そうして、あの峰不二子は、「出来もしない嘘をつきたくない」と言い放ってガチのタイマンを披露している。

LUPIN THE ⅢRD 銭形と2人のルパン

冷徹な警官である銭形に至っては、格闘中に、あの次元大介から、S&Wをちゃっかり抜き取ってしまうほどに優秀だ。

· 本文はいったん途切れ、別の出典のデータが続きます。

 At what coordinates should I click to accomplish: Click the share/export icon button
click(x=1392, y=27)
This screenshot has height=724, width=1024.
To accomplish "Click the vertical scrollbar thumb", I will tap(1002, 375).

「LUPIN THE ⅢRD 銭形と2人のルパン」観た人のためのレビューとパンくず | ALOG

かのハワード・ロックウッドにつながるパンくずは、明確に撒かれ、ついにダイレクトに対峙するのかと思われた矢先、理解し難い難敵が登場する。

トリックなしに不死身のムオム

どうせ不死身に見せかけるトリックがあって、ルパン三世がそれを見破るのだろうと思っていた。
ところが、ムオムは、そんな底の浅い相手ではなかった。

正真正銘、頭を弾き飛ばされても、爆発に巻き込まれても再生を果たす。
そこに見せかけのトリックなど、何ら存在しない。

小池ルパンのシリーズで、他のキャラクターたちが、これまで見せなかった姿を披露したように、ついにルパン三世は、敗北を喫する姿を晒してしまうのかと覚悟した。

だが、生命体である以上、ムオムという生命を機能させている仕組みは存在する。
.357マグナムでもなく、流星から切り出した剣でもなく、はたまた毒薬がわりに愛を操るでもなく、その明晰な頭脳が武器であるルパン三世は、その仕組みを解き明かし、難敵を葬ることに成功する。

ムオムという難敵の登場は、それを操るマモーの価値を引き上げる。
そしてまた、ムオムを作り上げた工程を知ると、マモーがいかに未知の存在であるのかということも思い知らされる。

小池版 VS複製人間を

前日譚であり、あの冒頭のシーンにつながるからとはいえ、この流れでルパン三世 ルパンVS複製人間を素直に観るというわけにもいかない。
なぜなら、ルパン三世も銭形警部も小池ワールドの住人だからだ。

この小池ワールドのルパン三世は、オリジナルのように、自分の複製人間に出会したとしても、アイデンティティの揺らぎを感じることはないだろう。
彼はもうすでに、I’m an arch villain. Lupin The Third.と宣う捨て身の爆弾魔に相対してる。

銭形警部とて、オリジナルのようにバタつくことはない。
彼も、ロビエト連邦で二人のルパンに対峙している。
単に捜査対象に過ぎなかった男が、もう何者なのかを、この優秀な警官は熟知するようになった。
警視庁公安部に所属しているような警官であることに加えて、一連の経験が、安易な情報を鵜呑みにしないことに拍車をかけているのだ。

であれば、その小池ワールドのルパン三世と銭形警部が、マモー、いや、かのハワード・ロックウッドにどう対峙するのかを観たいじゃない。
だから、ぜひ、小池版 VS複製人間を作って欲しいよね。

今回、ハワード・ロックウッドのロゴがはじめて登場したけれど…

ヤエル奥崎というガンマン

余談ながら、ヤエル奥崎とホークが顔見せ程度ではなく、しっかりと登場していたのは意外だった。